**WHAT IS ASKED:**
• 1. In the green tree snake thread, what enclosure heights has HiramAbiff kept them in?
• 2. In the green tree snake thread, could you rewrite the paragraph in HiramAbiff's second post that begins "Fish are not their main food source" as a short bulleted list?

**TEXT BLOCK:**
- - - - - - -

# Common green tree snake



## Blue1V (Nov 2, 2015)

Hi all. I am new to green tree snakes. How difficult are they to keep? 

Any advice for a newbie is good advice. 
Thanks


----------



## HiramAbiff (Nov 2, 2015)

It's not that they are difficult to keep, they are just very different to pythons, elapids and even other colubrids.

I've kept and bred them in the past and found them easy to keep but they are time consuming if you plan on getting them on to rodents.


----------



## PythonLegs (Nov 2, 2015)

Fairly easy, minimal handling and a horizontal enclosure with plenty of climbing. if you keep them invest in a seperate aquarium and start breeding live bearers (Molly's are largest and work best). Forget about getting them onto rodents, not their natural diet and not worth the hassle anyway.


----------



## HiramAbiff (Nov 2, 2015)

Fish are not their main food source in the wild either, and quite honestly I see it as a lazy approach to keeping them.
Height is not overly important for them either. I've kept them in 2 meter tall aviaries and 60cm tall enclosures and saw no difference in behaviour or habits.


----------



## princessparrot (Nov 2, 2015)

HiramAbiff said:


> Fish are not their main food source in the wild either, and quite honestly I see it as a lazy approach to keeping them.

- - - - - - -

**DATA ROWS:**
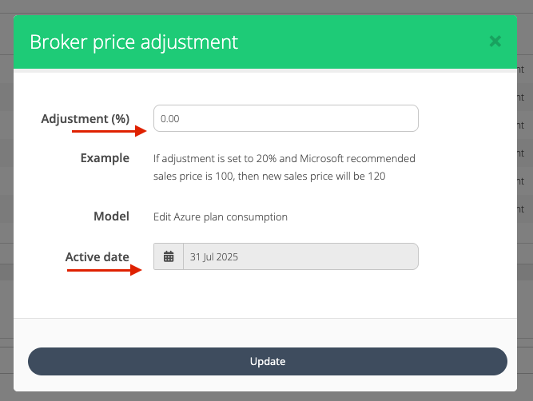
Task: Close the Broker price adjustment dialog
Action: (495, 42)
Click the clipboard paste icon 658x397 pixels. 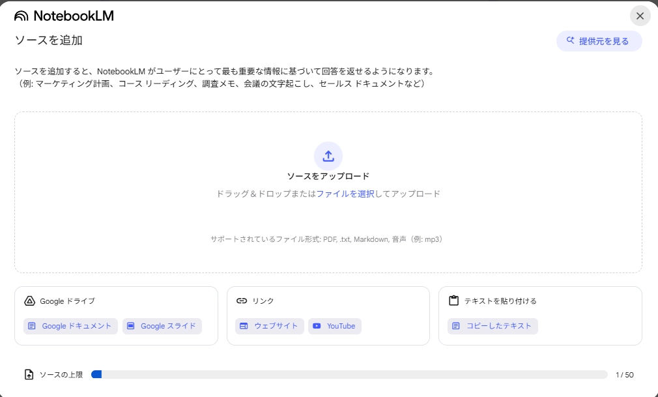click(454, 301)
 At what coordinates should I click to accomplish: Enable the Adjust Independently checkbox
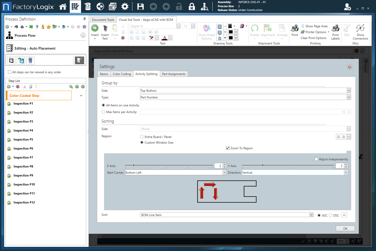316,159
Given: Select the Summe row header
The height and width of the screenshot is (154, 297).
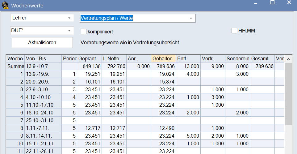Looking at the screenshot, I should coord(15,66).
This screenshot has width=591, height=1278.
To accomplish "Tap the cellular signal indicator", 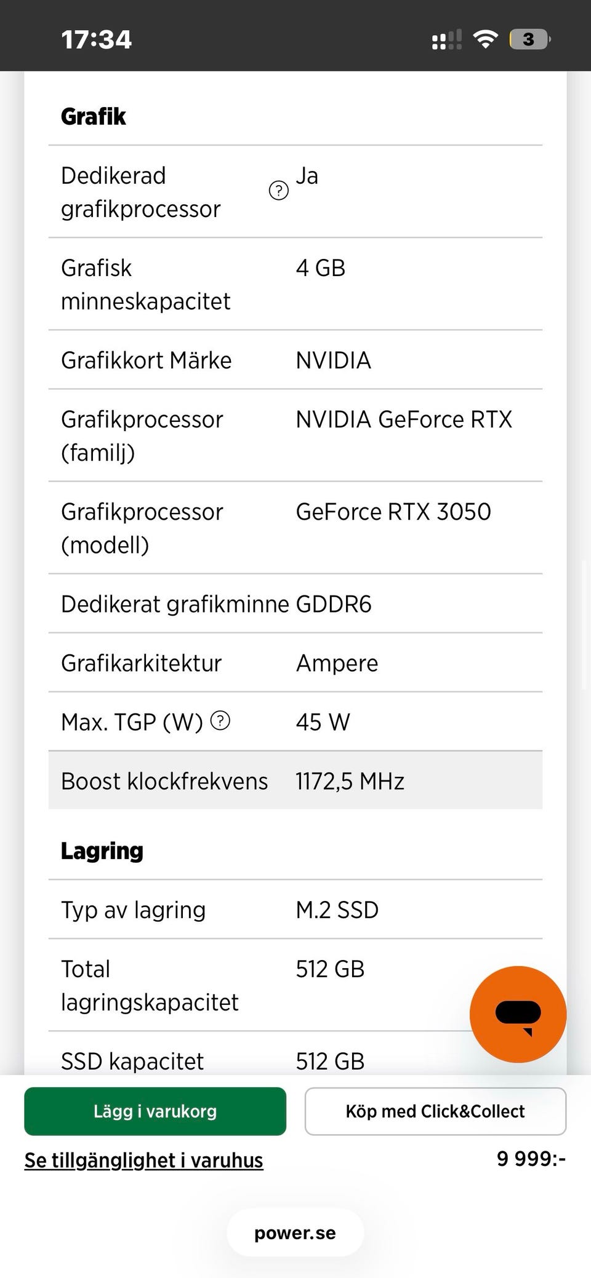I will (446, 41).
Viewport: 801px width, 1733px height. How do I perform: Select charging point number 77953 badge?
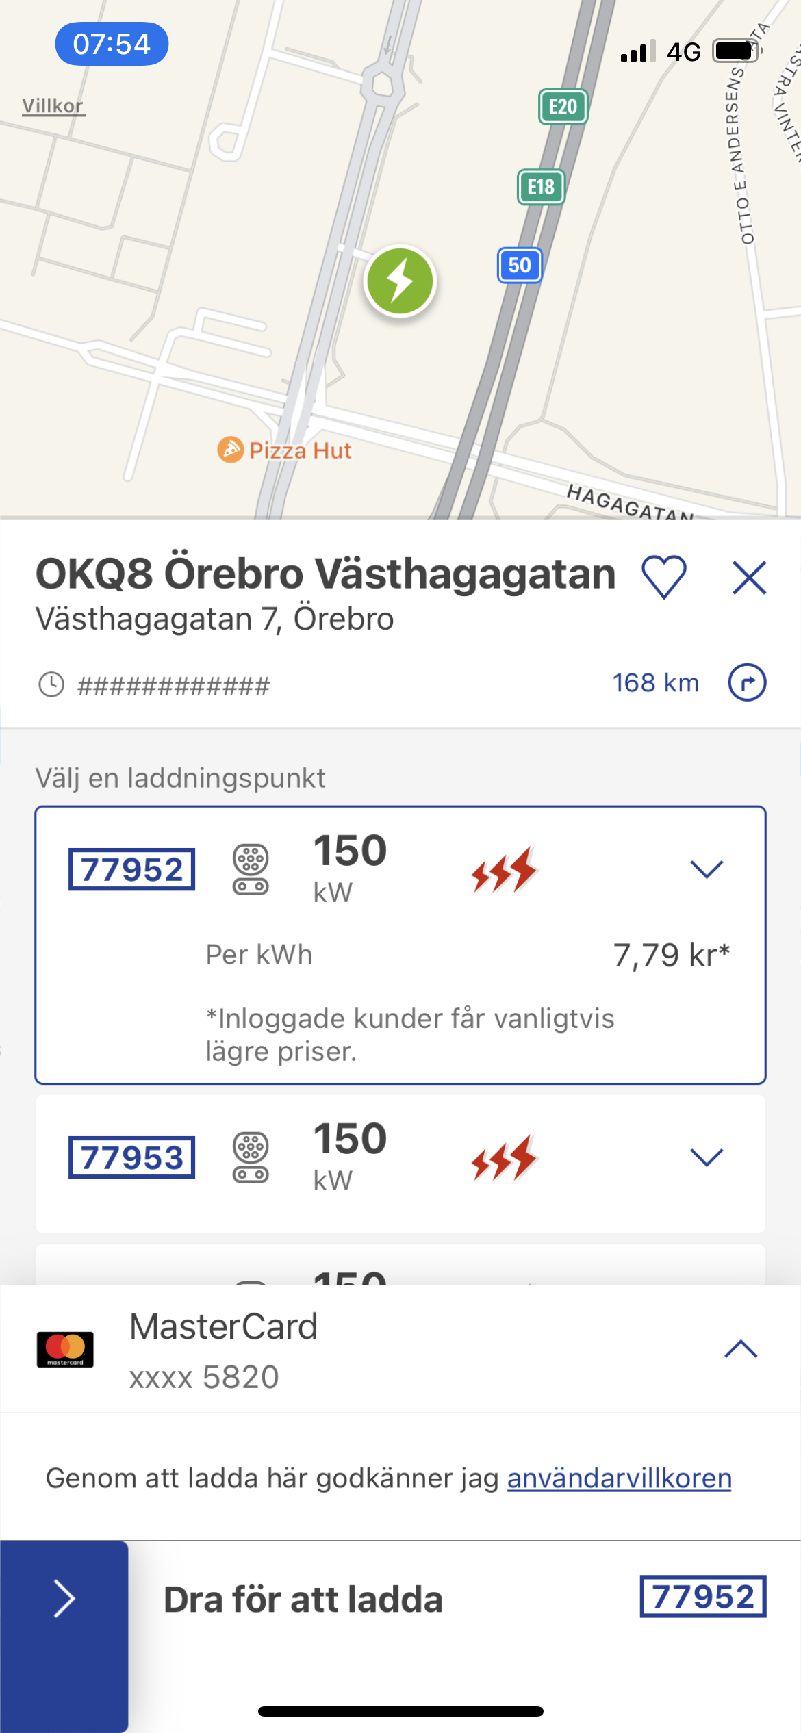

- - - - - - -

**RESPONSES TO THE TASKS:**
• 1. 2-meter-tall aviaries and 60 cm tall enclosures, with no difference in behavior or habits.

• 2.
- Fish are not their main food source in the wild either.
- Feeding them fish is a lazy approach to keeping them.
- Enclosure height is not overly important.
- Kept in 2-meter-tall aviaries and 60 cm tall enclosures, they showed no difference in behavior or habits.